Powerful earthquake off southern Philippines kills 5 people, causes damages


Powerful earthquake off southern Philippines kills 5 people, causes damages

MANILA, Philippines — A 7.4-magnitude earthquake Friday morning off the southern Philippines killed at least five people, set off landslides, damaged hospitals and schools and prompted evacuations of coastal areas nearby because of a tsunami warning, which was later lifted.

President Ferdinand Marcos Jr. facing his latest natural disaster after a recent deadly quake and back-to-back storms, said the potential damage was being assessed and rescue teams and relief operations were being prepared and would be deployed when it was safe to do so.

The Philippine Institute of Volcanology and Seismology said that it was expecting damage and aftershocks from the temblor, which was centered at sea about 27 miles east of Manay town in Davao Oriental province and was caused by movement in the Philippine Trench at a depth of 14 miles.

At least five people were killed, including two patients who died of heart attacks at a hospital during the earthquake and a resident who was hit by debris in Mati city in Davao Oriental, Ednar Dayanghirang, regional director of the government's Office of Civil Defense, told The Associated Press by telephone.

Two villagers died and several others were rescued with injuries by army troops and civilian volunteers in a landslide set off by the quake in a remote gold-mining village in Pantukan town in Davao de Oro province near Davao Oriental, Dayanghirang said.

Office of Civil Defense deputy administrator Bernardo Rafaelito Alejandro IV said that several buildings sustained cracks in their walls, including an international airport in Davao city, but it remained operational without any flights being canceled, Alejandro said.

“I was driving my car when it suddenly swayed and I saw power lines swaying wildly.
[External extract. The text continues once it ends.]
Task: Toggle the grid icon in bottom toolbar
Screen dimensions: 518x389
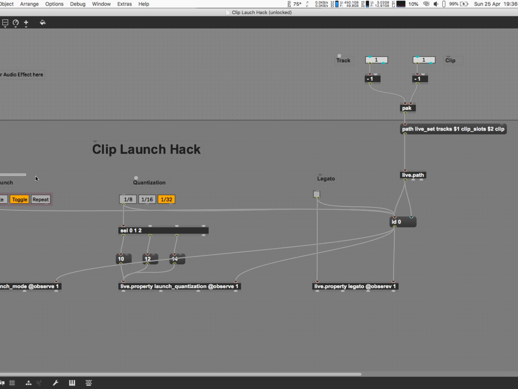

People darted out of houses and buildings as the ground shook and electricity came off,” Jun Saavedra, a disaster mitigation officer of Governor Generoso town in Davao Oriental, told The Associated Press by cellphone.

“We've had earthquakes in the past, but this was the strongest,” Saavedra said, adding that the intense ground swaying caused cracks in several buildings, including a high school, where about 50 students were brought to a hospital by ambulance after sustaining bruises, fainting or becoming dizzy because of the quake.